I found a shop near my house that will straighten it for $100.

Paul


Look at the bright side, a little negative camber can help the tires dig on those fast turns.......
 
Yeah just read the whole thing. Good stuff
 
Interesting. To update this thread since it's here, I ended up going with the Bilstein 7100 12" short body in the front with 275/78 valving and the 10" 5150's in the rear with 255/70 valving. The front springs are 8" Skyjacker with one coil removed (which are pretty stiff) and the Prothane poly coil inserts for bumpstops. Rear springs are mostly 1/2 Chevy with an MJ main leaf, 5" longer than stock XJ, with liners, and poly bumpstops.

It's not perfect in the fast stuff, but it's pretty good. And not a very expensive setup.
 
Interesting. To update this thread since it's here, I ended up going with the Bilstein 7100 12" short body in the front with 275/78 valving and the 10" 5150's in the rear with 255/70 valving. The front springs are 8" Skyjacker with one coil removed (which are pretty stiff) and the Prothane poly coil inserts for bumpstops. Rear springs are mostly 1/2 Chevy with an MJ main leaf, 5" longer than stock XJ, with liners, and poly bumpstops.

It's not perfect in the fast stuff, but it's pretty good. And not a very expensive setup.


lol nice work updating in 3 years! (yeah i know it had probably dissapeared from sight and memory)
 
Interesting. To update this thread since it's here, I ended up going with the Bilstein 7100 12" short body in the front with 275/78 valving and the 10" 5150's in the rear with 255/70 valving. The front springs are 8" Skyjacker with one coil removed (which are pretty stiff) and the Prothane poly coil inserts for bumpstops. Rear springs are mostly 1/2 Chevy with an MJ main leaf, 5" longer than stock XJ, with liners, and poly bumpstops.

It's not perfect in the fast stuff, but it's pretty good. And not a very expensive setup.

This was on the bobtail, correct?
 
goatman, how did those front upper shock mounts work with the foxes. You said you gained 1.5" of travel using the stock mounting location/design but the main reason to lower it is two spread the load over a larger portion of where the shocks mount. Did you ever crack the upper mounting locations when you were running the shock like this?

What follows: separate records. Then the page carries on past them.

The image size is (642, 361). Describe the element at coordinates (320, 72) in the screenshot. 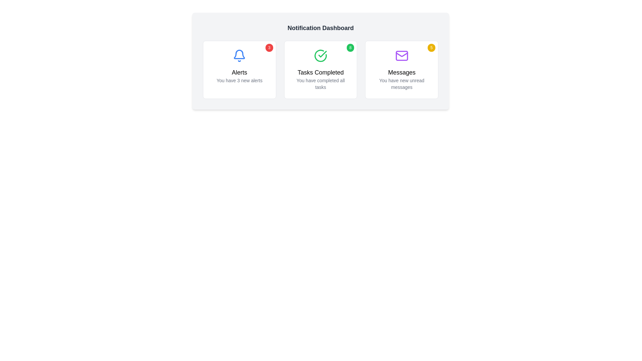

I see `text heading that indicates completed tasks, located in the center card of a three-card layout, positioned above the text 'You have completed all tasks.'` at that location.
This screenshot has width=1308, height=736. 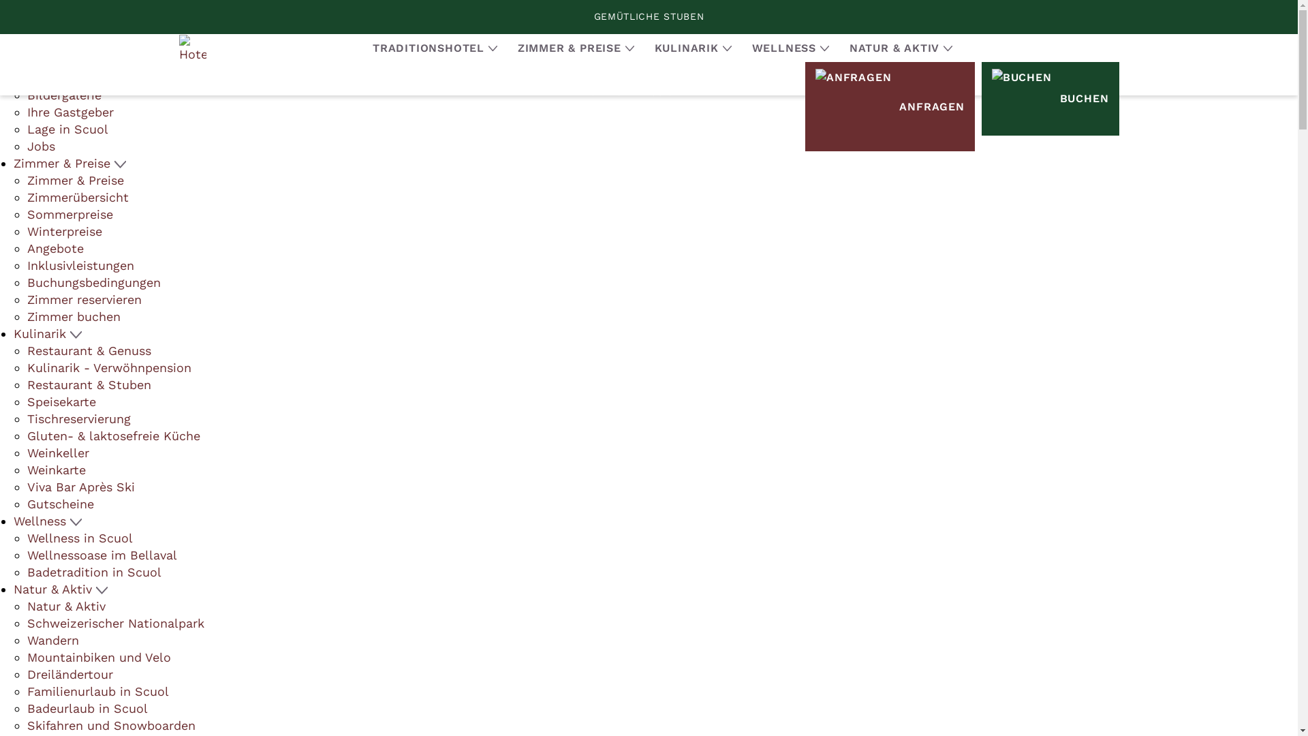 I want to click on 'Badeurlaub in Scuol', so click(x=87, y=707).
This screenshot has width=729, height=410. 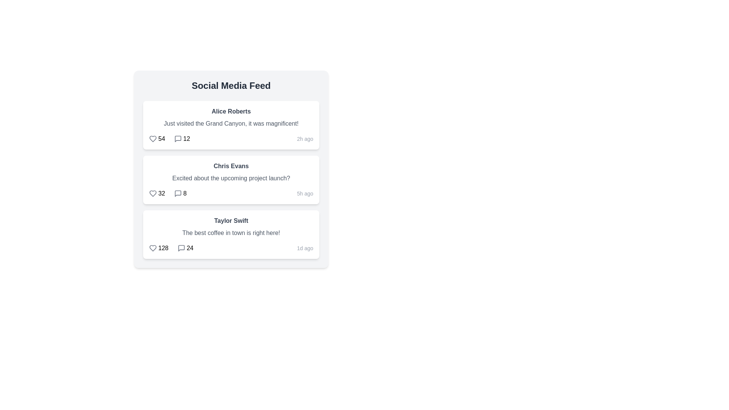 What do you see at coordinates (177, 139) in the screenshot?
I see `the comment icon for the post by Alice Roberts` at bounding box center [177, 139].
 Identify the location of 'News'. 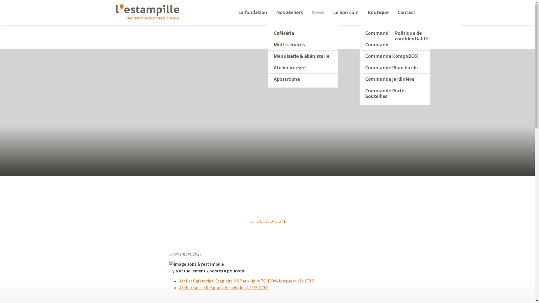
(307, 12).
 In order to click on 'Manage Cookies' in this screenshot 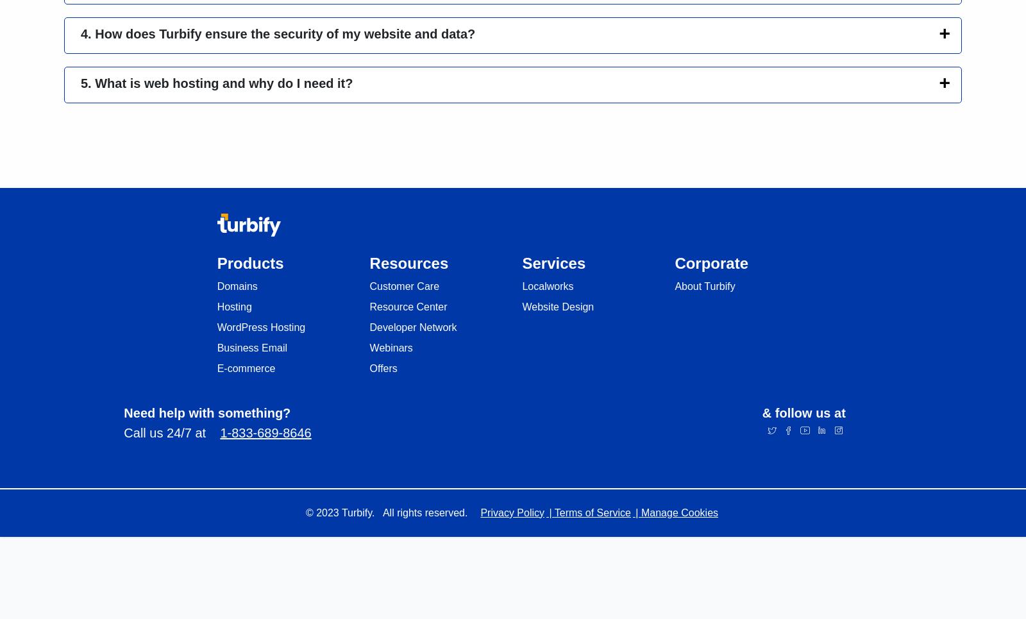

What would be supper trick is if somebody would make some rounded out plate to weld to the top of the shock mounting location that we could just drill a hole into to put the threaded rod of the shock through. That's probably just entail a shitload of hammering out some plate steel. This way we'd gain the travel and strength of that mounting spot.
 
This was on the bobtail, correct?


Yes, this is on the yellow XJ, not the buggy.



goatman, how did those front upper shock mounts work with the foxes. You said you gained 1.5" of travel using the stock mounting location/design but the main reason to lower it is two spread the load over a larger portion of where the shocks mount. Did you ever crack the upper mounting locations when you were running the shock like this?

What would be supper trick is if somebody would make some rounded out plate to weld to the top of the shock mounting location that we could just drill a hole into to put the threaded rod of the shock through. That's probably just entail a shitload of hammering out some plate steel. This way we'd gain the travel and strength of that mounting spot.

I never ended up getting the Fox's, I went with the 7100's instead. The 7100's are a bar mount, so I used the JKS shock adapters. I made the lower shock mounts where they needed to be to work right.

All the years that I ran a post top I never cracked the steel of the inner fender. I did tear up a few bushings.